• 18.05.2017
  • 08:09 Uhr

Alkohol trinken wird langsam uncool

Eine neue Umfrage zeigt: Jugendliche trinken weniger und seltener als früher.

Jugendliche trinken weniger und maßvoller Alkohol als früher – das zeigt eine neue Umfrage der Bundeszentrale für gesundheitliche Aufklärung (BZgA).

Zahlen gefällig?

  • Jeder zehnte befragte Teenager zwischen 12 und 17 Jahren greift einmal in der Woche zu alkoholischen Getränken. Im Jahr 2004 waren es noch mehr als doppelt so viele (21,2 Prozent).
  • Mehr als ein Drittel der befragten 12- bis 17-Jährigen (36,5 Prozent) gibt in der jüngsten Umfrage an, noch nie Bier, Wein oder Schnaps probiert zu haben. Das ist der höchste Anteil von Abstinenzlern seit Beginn der Erhebung im Jahr 2001.
  • Fast jeder siebte interviewte Teenager (13,5 Prozent) gab allerdings zu, sich im Monat vor der Umfrage einmal in einen Rausch getrunken zu haben. Gut drei Prozent von ihnen konsumierten dabei Mengen, die bereits für Erwachsene als riskant gelten. 2004 hatte jedoch noch fast ein Viertel (22,6 Prozent) der jungen Leute Erfahrungen mit sogenanntem Komasaufen – und jeder zehnte langte dabei über alle Maßen zu.

 

Für die Studie wurden von März bis Juni 2016 bundesweit rund 7000 Jugendliche und junge Erwachsene zwischen 12 und 25 Jahren befragt.

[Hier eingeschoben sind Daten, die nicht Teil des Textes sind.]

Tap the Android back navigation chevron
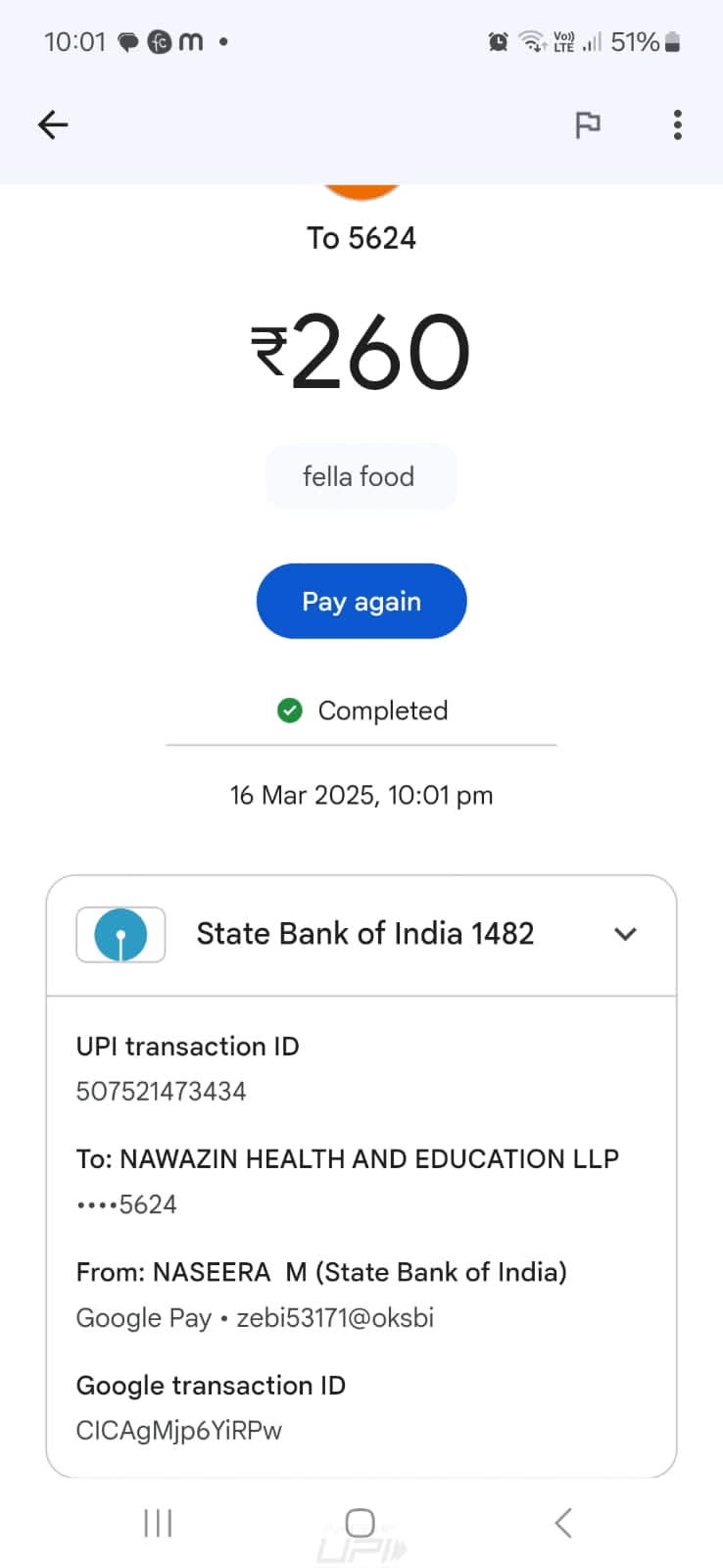 (x=563, y=1523)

„In Deutschland trinken immer weniger Jugendliche regelmäßig Alkohol, das ist eine gute Nachricht“, sagt Marlene Mortler , die Drogenbeauftragte der Bundesregierung. Auch das Alter, in dem Jugendliche das erste Mal zur Flasche griffen, habe sich auf rund 15 Jahre erhöht. Das ist rund ein Dreivierteljahr später als 2004. Ihren ersten Alkoholrausch und die Folgen erleben junge Leute heute durchschnittlich mit 16 Jahren. 2004 waren sie 15.